§ **RECORDS PROVIDED**:
--- START ---
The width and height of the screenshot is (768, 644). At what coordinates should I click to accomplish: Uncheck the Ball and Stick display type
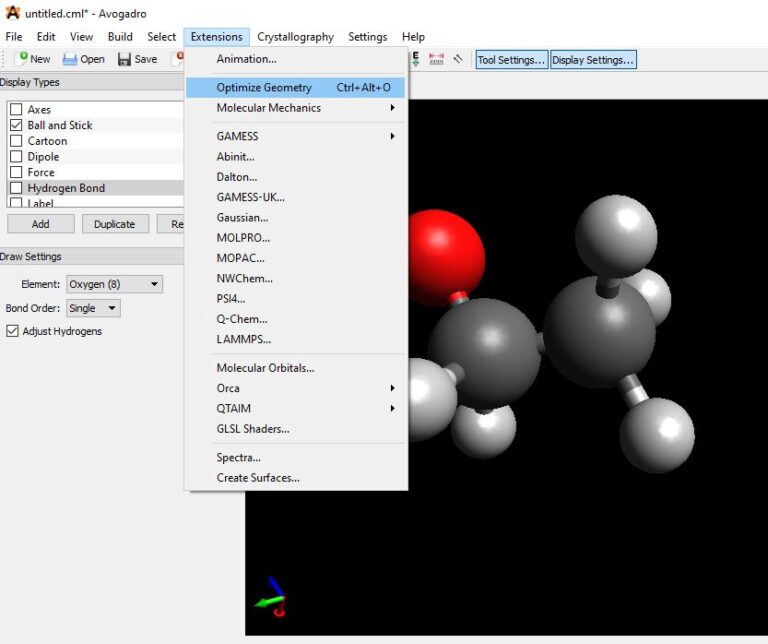(16, 125)
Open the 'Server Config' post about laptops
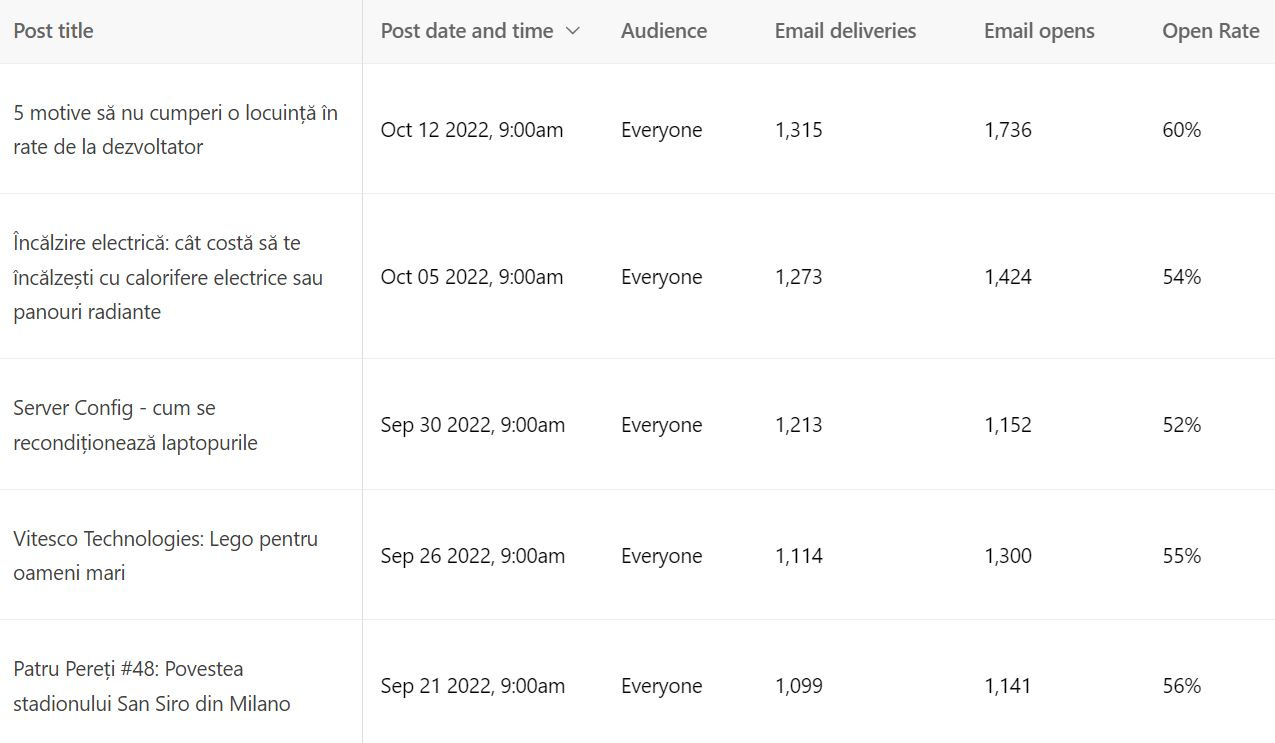1275x743 pixels. point(135,425)
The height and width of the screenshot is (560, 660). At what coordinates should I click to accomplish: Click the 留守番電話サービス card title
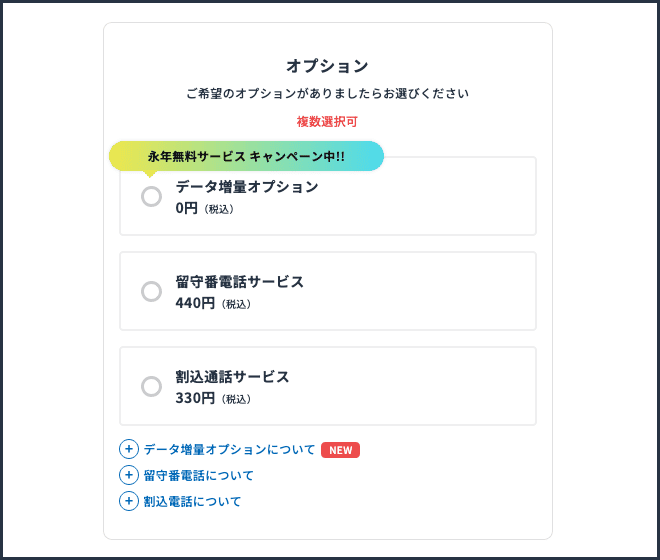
--- END ---
§ **REQUIRED ACTION**: Keep the pictures out of the copy and return the rest of the data above exactly.

§ **ANSWER**:
The width and height of the screenshot is (768, 644). At what coordinates should I click to accomplish: Uncheck the Ball and Stick display type
(16, 125)
Open the 'Server Config' post about laptops
1275x743 pixels. point(135,425)
The height and width of the screenshot is (560, 660). At what coordinates should I click to accomplish: Click the 留守番電話サービス card title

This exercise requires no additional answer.